Terry Macalister 

Bass predicts $1bn net bookings

Bass, the brewer and world's second largest hotel operator, yesterday predicted it would hit its $1bn (£630m) annual target for internet room booking revenues within four years.
  
  


Bass, the brewer and world's second largest hotel operator, yesterday predicted it would hit its $1bn (£630m) annual target for internet room booking revenues within four years.

Customers would benefit from cheaper beds as the owner of Holiday Inns, Inter-Continental and Crowne Plaza hotels, passed on some of the financial benefits from web-based booking, it claimed.

Eric Pearson, vice-president for e-commerce at Bass, said the company with 2,800 hotels with 450,000 rooms was already taking $12m a month of hotel bookings over the net. This figure represents nearly 3% of the company's global revenue and it is growing every day.

"We predict that within four to five years we will be doing $1bn of business over the web," said Mr Pearson. This would amount to nearly 12% of revenues.

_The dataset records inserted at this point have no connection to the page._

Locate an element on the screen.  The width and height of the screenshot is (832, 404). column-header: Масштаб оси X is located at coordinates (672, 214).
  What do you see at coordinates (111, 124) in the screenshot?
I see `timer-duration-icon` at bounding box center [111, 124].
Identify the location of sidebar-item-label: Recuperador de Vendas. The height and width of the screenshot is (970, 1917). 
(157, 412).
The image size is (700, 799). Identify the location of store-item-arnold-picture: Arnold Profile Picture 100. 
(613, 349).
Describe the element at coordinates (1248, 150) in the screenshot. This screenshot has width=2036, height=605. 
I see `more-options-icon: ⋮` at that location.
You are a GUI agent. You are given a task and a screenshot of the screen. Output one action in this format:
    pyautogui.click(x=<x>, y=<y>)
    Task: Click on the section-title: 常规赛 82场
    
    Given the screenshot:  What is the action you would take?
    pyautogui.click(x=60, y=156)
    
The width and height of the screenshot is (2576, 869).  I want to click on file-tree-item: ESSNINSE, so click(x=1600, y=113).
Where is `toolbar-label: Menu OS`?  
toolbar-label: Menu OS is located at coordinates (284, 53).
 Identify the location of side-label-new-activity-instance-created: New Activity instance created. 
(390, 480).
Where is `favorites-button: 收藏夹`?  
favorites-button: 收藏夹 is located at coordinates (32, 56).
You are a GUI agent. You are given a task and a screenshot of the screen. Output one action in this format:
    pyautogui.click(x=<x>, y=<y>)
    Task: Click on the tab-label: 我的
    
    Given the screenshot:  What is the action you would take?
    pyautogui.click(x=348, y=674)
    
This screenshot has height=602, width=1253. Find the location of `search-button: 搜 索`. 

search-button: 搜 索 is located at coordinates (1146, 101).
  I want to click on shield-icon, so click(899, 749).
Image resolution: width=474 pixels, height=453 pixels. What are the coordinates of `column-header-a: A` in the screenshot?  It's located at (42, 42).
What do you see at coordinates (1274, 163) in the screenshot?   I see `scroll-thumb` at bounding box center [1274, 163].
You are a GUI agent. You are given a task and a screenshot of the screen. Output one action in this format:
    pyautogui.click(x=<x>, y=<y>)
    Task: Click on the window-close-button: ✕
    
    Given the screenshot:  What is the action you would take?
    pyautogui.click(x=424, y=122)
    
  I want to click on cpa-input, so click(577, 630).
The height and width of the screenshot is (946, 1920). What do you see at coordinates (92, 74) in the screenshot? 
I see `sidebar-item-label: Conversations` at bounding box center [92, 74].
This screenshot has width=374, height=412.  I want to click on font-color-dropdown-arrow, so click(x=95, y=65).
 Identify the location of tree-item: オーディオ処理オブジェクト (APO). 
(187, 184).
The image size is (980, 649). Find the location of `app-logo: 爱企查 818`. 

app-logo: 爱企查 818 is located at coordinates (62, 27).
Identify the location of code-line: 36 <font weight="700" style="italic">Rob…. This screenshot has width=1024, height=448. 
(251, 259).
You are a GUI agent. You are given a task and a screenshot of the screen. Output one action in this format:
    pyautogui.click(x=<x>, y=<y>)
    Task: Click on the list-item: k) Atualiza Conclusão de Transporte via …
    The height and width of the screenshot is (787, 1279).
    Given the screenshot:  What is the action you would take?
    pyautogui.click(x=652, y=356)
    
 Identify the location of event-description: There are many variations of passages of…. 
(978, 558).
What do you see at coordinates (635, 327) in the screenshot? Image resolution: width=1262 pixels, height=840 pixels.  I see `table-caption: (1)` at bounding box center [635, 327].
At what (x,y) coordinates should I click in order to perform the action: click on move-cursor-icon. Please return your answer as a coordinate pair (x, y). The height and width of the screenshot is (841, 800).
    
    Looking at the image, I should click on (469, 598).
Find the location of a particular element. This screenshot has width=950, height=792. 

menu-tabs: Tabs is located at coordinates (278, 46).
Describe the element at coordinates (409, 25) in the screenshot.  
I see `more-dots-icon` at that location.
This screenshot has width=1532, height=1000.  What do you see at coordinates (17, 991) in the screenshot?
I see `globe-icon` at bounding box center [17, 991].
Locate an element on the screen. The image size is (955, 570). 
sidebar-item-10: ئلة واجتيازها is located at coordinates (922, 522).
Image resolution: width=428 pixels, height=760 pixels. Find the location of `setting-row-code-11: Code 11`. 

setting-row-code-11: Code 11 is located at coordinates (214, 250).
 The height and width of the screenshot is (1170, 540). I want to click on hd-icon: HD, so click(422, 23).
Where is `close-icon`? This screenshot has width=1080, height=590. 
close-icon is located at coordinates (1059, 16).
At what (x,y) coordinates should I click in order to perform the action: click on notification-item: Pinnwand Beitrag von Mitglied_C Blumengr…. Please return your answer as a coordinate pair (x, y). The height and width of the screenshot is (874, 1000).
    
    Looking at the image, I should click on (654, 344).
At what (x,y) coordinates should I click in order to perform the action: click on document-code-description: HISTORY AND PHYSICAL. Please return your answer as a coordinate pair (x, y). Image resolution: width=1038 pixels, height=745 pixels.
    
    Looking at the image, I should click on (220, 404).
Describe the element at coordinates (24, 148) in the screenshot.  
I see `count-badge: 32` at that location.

Web bookings cut out travel agents' commissions and other transaction fees and are said to be able to reduce costs by up to 10%.

Bass sells most of its rooms on the internet via its own websites but also through Lastminute.com, the internet travel agency.

Last December Bass invested an estimated £5m in Lastminute, which has just been floated on the London stock market amid some controversy over its share price gyrations.

Bass has been using Lastminute to market "distressed rooms" at cut-price levels and also market higher ticket packages with hotels linked to other services such as theatre tickets and car rental deals.

Bass started selling via its own website in 1995 and now claims to have the most visited hotel websites in the world.

"We have 11m to 12m page hits a month from 1.9m visits. What we have is high volumes and high usability, " said Mr Pearson.

Meanwhile the battle to takeover Bass's brewing interests is hotting up with diminutive J. Boag & Son in Australia insisting it was in the running to buy the British business.

This year Bass has bought Southern Pacific Hotels and bought up the 90% stake it did not own in Bristol Hotels & Resorts of the US.

But while its hotel interests have grown its commitment to brewing activities has looked increasingly in doubt.

Yesterday a Bass spokesman insisted that no decision had been taken as to whether to keep and develop those interests, which include six British breweries said to be worth up to £2bn.

But Holland's Heineken has made public its interest in buying the Bass brewing empire, while yesterday Boag announced that it had hired Westdeutsche LB as its financial adviser for an offer.

Despite its small size, Boag chairman and chief executive Philip Adkins said its success in the competitive Australian beer market qualified it to compete for Bass.

Bass is nearly 100 times the value of Boag. Its chairman is a former US investment banker who has already tried but failed to buy New Zealand brewer Lion Nathan.

The share price for Bass ended the session up a modest 2p at 750p.